As a concrete example of the widely-deployable nature of these PCR-based LDTs, we worked with both local and international partners to rapidly set up COVID-19 testing early in the outbreak in a number of different settings around the world. Our partners in Nigeria, Sierra Leone, and Senegal had established LDTs by February, within days of the public release of SARS-CoV-2 genome sequence data. We also consulted for other U.S. based laboratories as they set up LDTs.

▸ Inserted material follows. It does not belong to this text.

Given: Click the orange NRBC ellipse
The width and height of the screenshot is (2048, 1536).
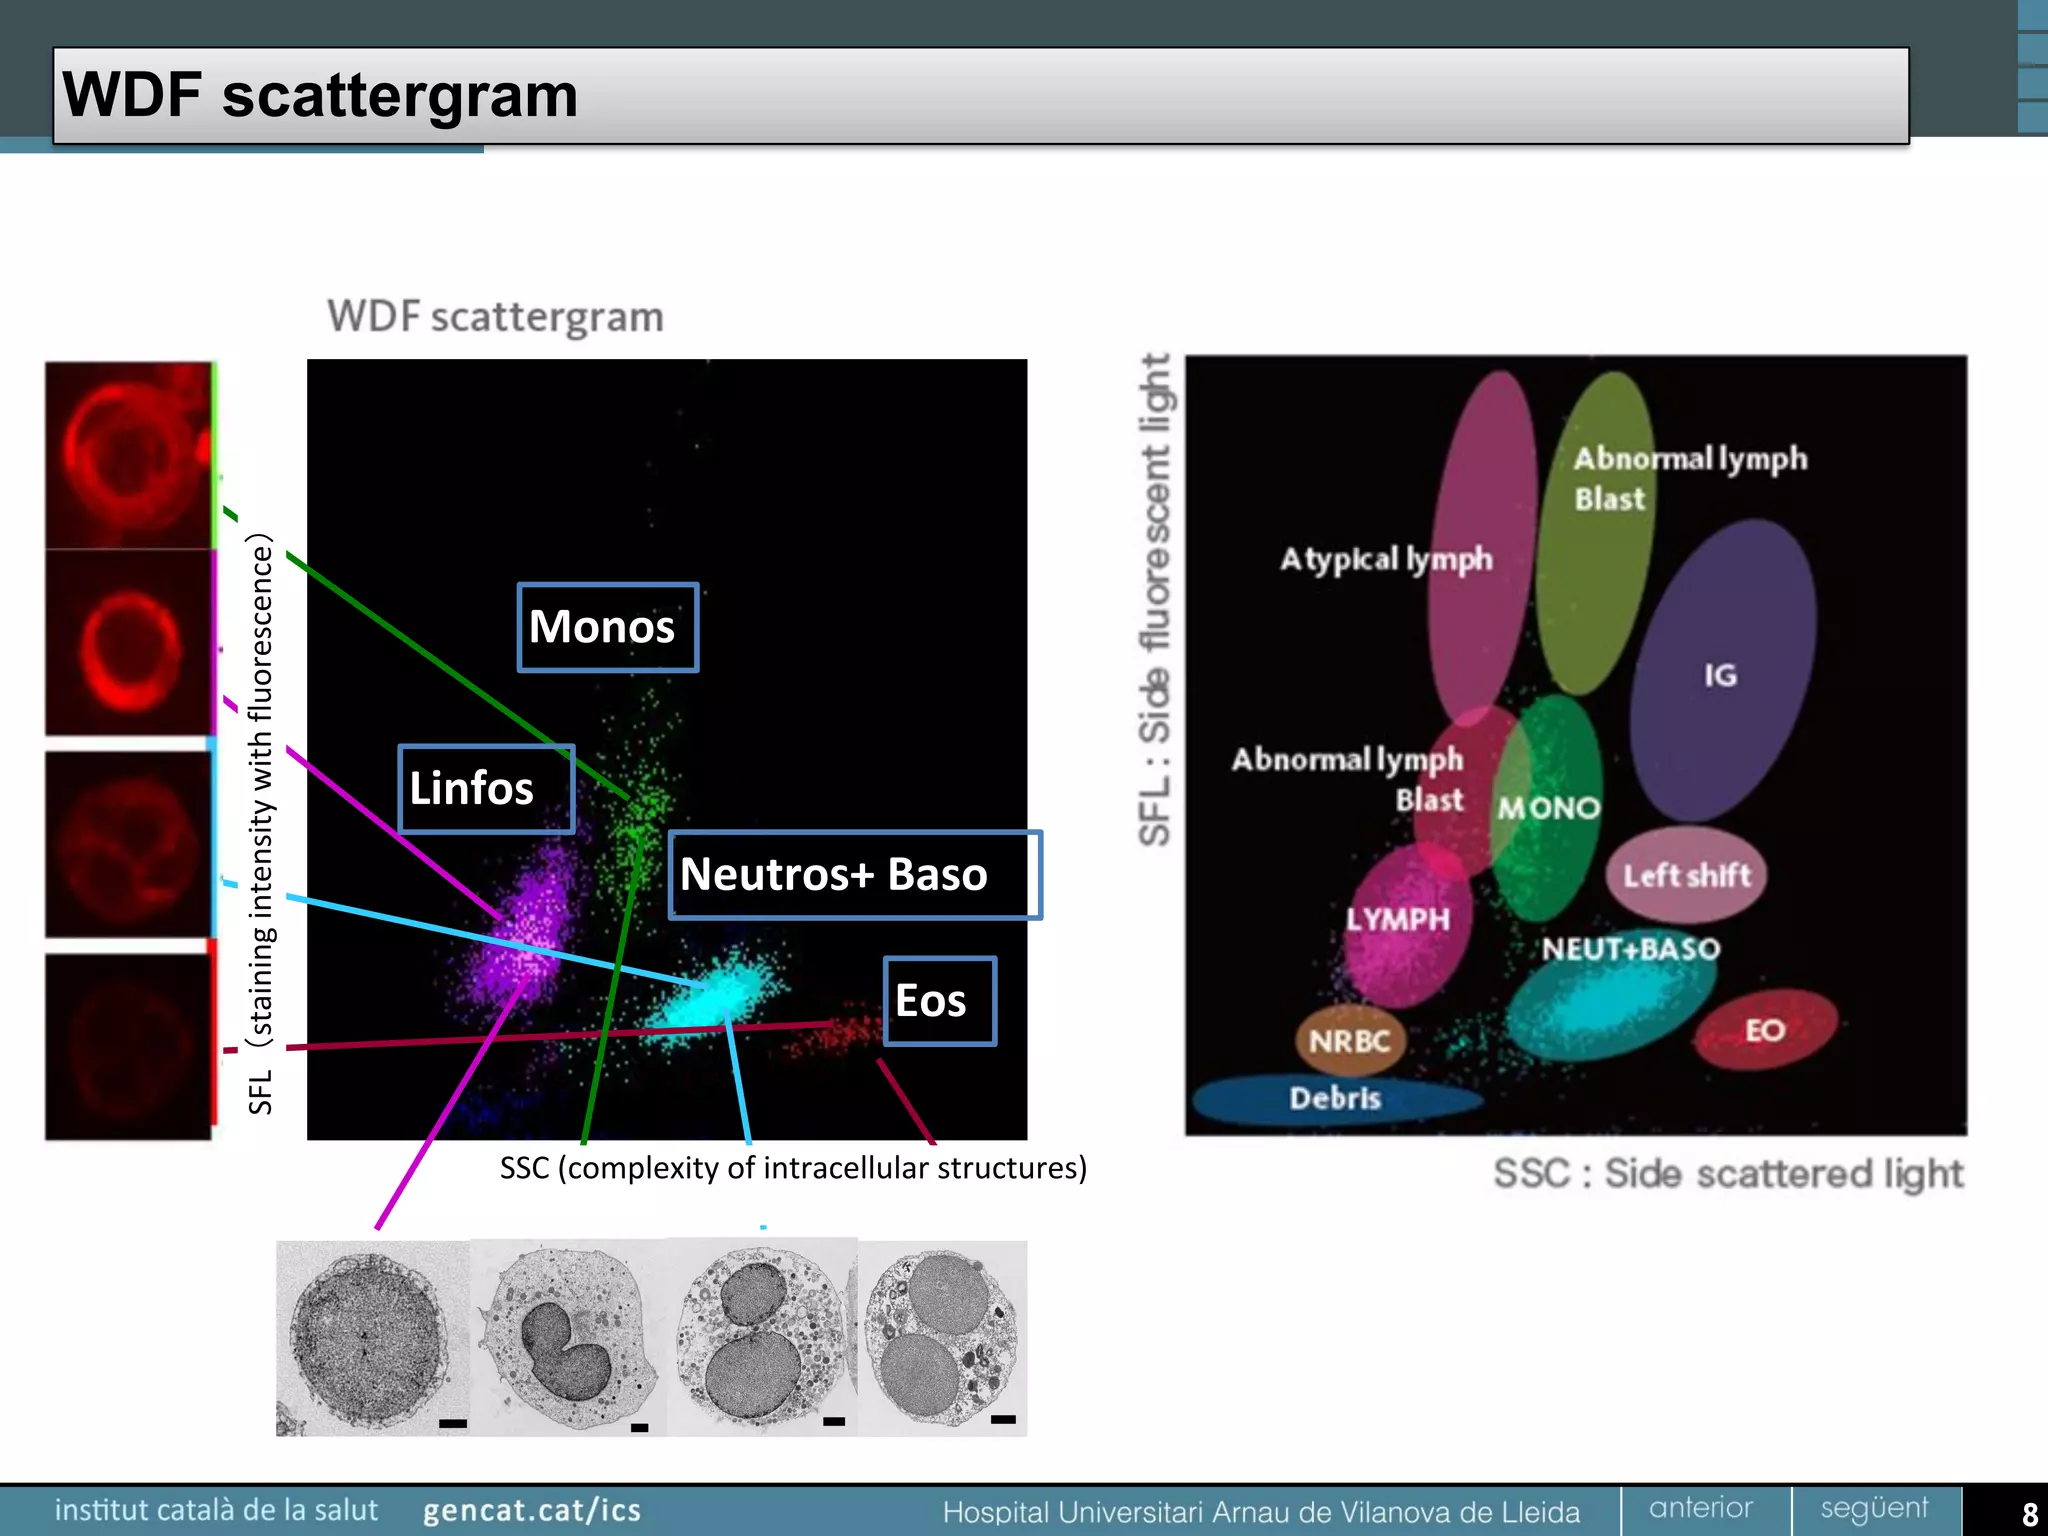Looking at the screenshot, I should pyautogui.click(x=1349, y=1041).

Now more than ever, clinical laboratories throughout the world desperately need expanded access to molecular diagnostic tests that can be performed at scale. Given the challenges in expanding access to existing commercially available high-throughput molecular diagnostic platforms, we hope other laboratories can rapidly respond if necessary, by standing up molecular diagnostics independently, even in the midst of a global pandemic. Ultimately, our success in this and future pandemics will require a major shift in both policy and practice, to empower more actors to build LDTs that produce accurate results early in an outbreak and conduct testing wherever needed. We hope that the tools and techniques we describe here, based on our experience, will help facilitate a collective increase in capacity, enabling deployment of LDTs within just days of novel pathogen detection.